Ministers are preparing to change the law so that doctors are required to obtain proper consent for organ donation, in advance of the expected public outcry at the "horrific" report on the Alder Hey children's hospital scandal.

Government sources are privately predicting that the 500-page report by Michael Redfern QC, to be published on Tuesday, will be even more disturbing than the gruesome details which have so far been disclosed. The hospital had routinely removed and stored children's organs without their parents' knowledge.

"People will be totally shocked by the report. What has been going on is grotesque," said one source. "It is horrific. The way parents were dealt with was also a shambles."

To reassure public opinion and prevent harm to the NHS organ donor system, Alan Milburn, Secretary of State for Health, will announce that he is prepared to change the law if necessary to ensure that patients or relatives are properly consulted and give specific consent for organ donation.

New consent forms are to be issued to ensure this, and Department of Health officials have been asked to see if the Health and Social Services Bill now going through Parliament can be amended by the Government to make it an offence to break the procedures.

It is an offence to retain organs without permission, but the law is said to be so roughly drafted that it is almost impossible to bring a prosecution.
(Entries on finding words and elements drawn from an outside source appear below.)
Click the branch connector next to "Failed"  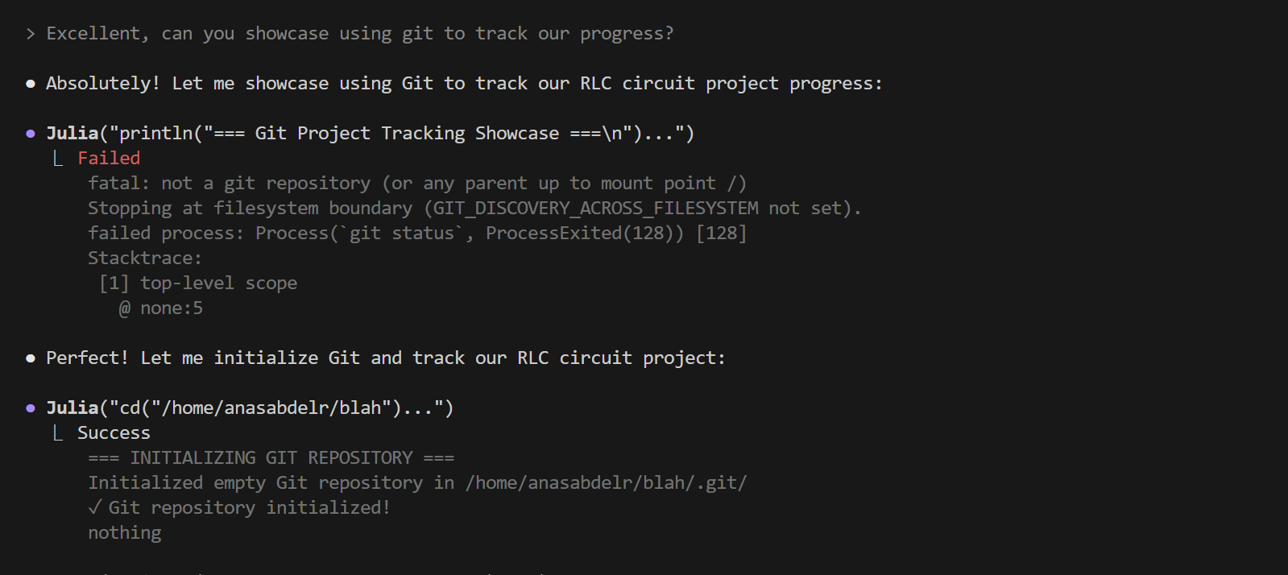pyautogui.click(x=58, y=159)
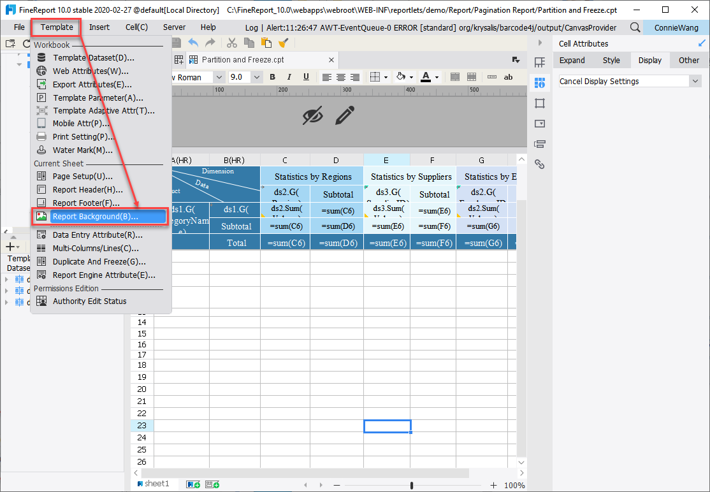Add a new sheet with the green plus icon

coord(192,484)
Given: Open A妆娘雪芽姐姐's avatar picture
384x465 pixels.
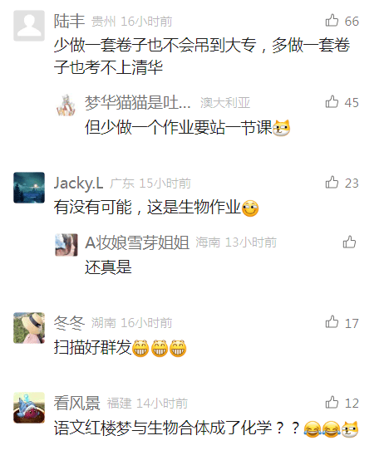Looking at the screenshot, I should tap(66, 245).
Parents in the Alder Hey cases also feel they were duped into giving their consent by agreeing to "tissue" being removed, not knowing that this meant entire organs could be taken and stored indefinitely.

They were yesterday coming to terms with the disclosure that hospitals had removed tissue from living children during surgery and passed it on pharmaceutical companies for research. Alder Hey has admitted that the practice went on from 1988 to 1994, and that it received £5 for each sample of thymus gland tissue.
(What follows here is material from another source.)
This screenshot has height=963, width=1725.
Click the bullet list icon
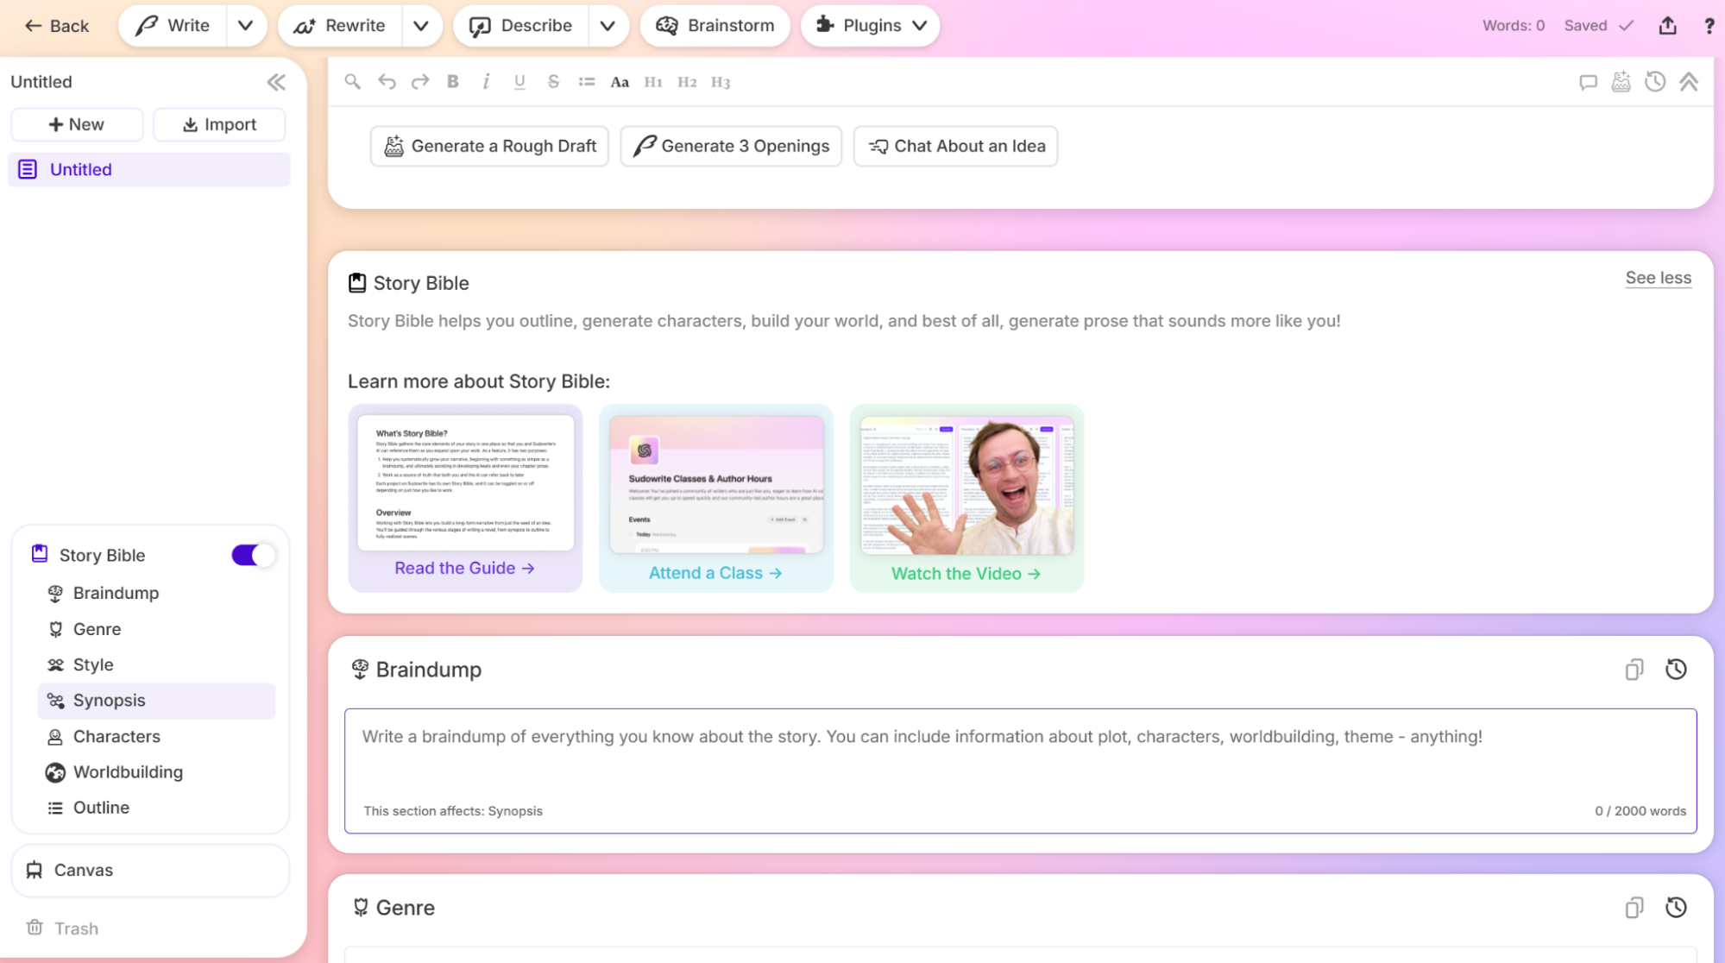tap(587, 82)
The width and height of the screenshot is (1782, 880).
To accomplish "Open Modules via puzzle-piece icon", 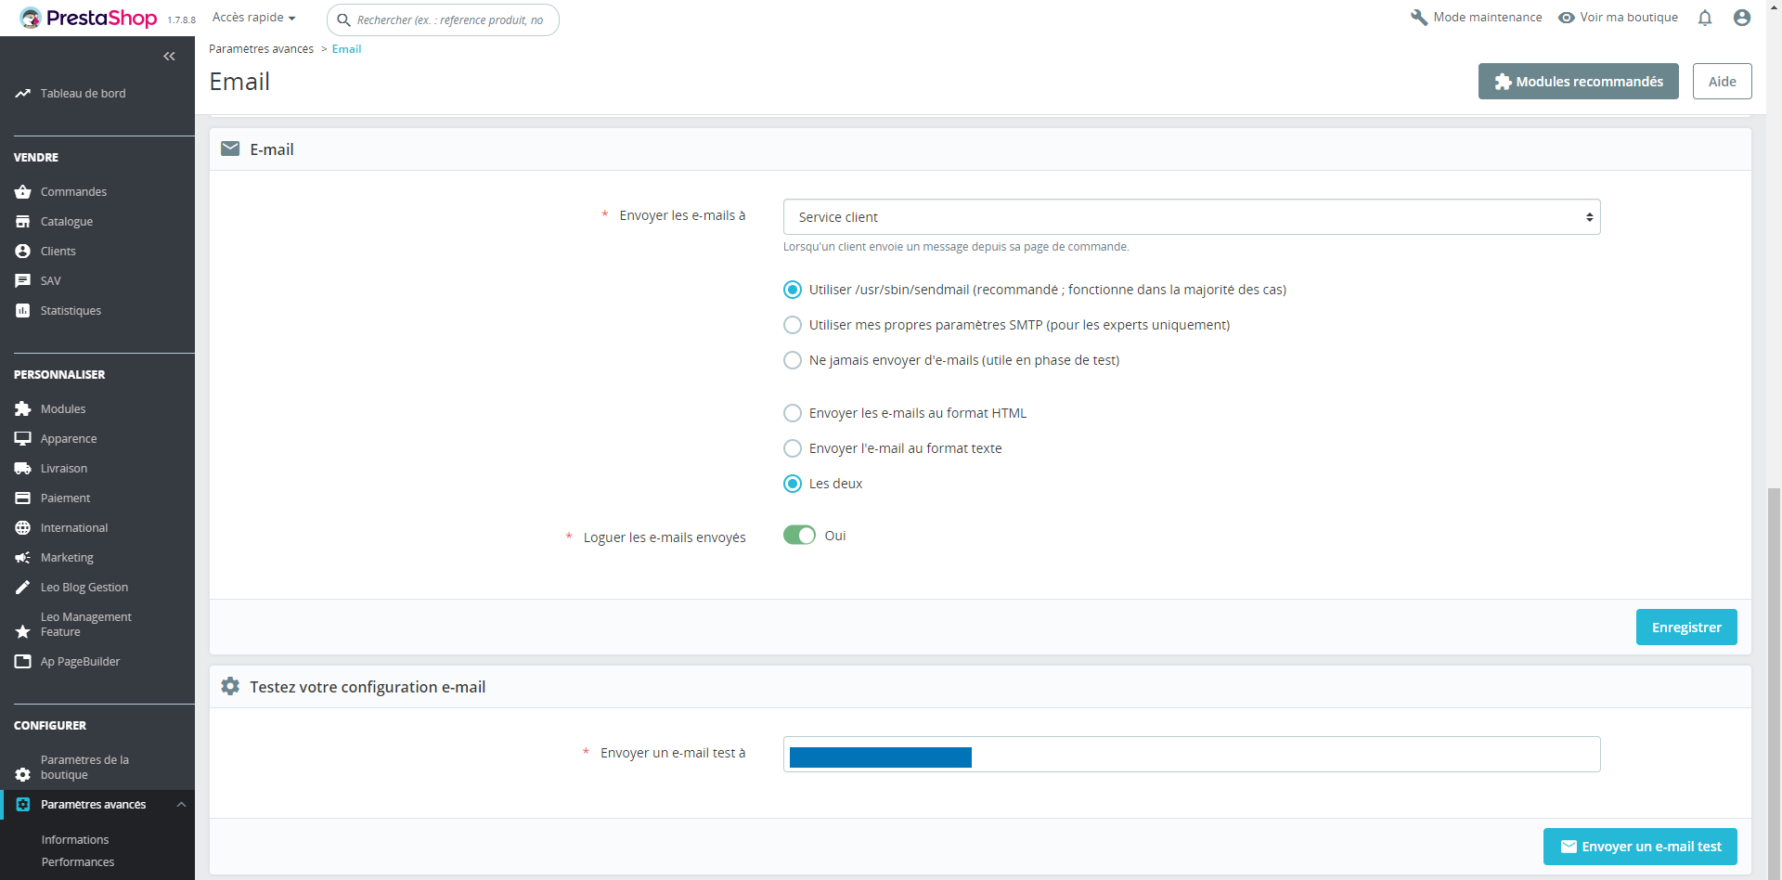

The Diana Princess of Wales Children's Hospital in Birmingham has also confirmed that tissue samples removed from the thymus glands of youngsters during cardiac operations were given to a pharmaceutical company - so far unnamed. The company then gave a small cash donation for the tissue, said the hospital.

The Alder Hey report is likely to condemn the actions of one "rogue" pathologist who routinely harvested the organs of children without their parents' knowledge. Ministers expect the GMC to use the report to have the doctor struck off, although he is now believed to be in the Netherlands.

The Government is anxious to ensure that the report does not spread fear among patients that the unacceptable procedures that were a feature of the children's hospital are generally practised elsewhere. There has been a reduction in the number of people donating their bodies to science which, ministers fear, may be a result of public anxieties about the Alder Hey case.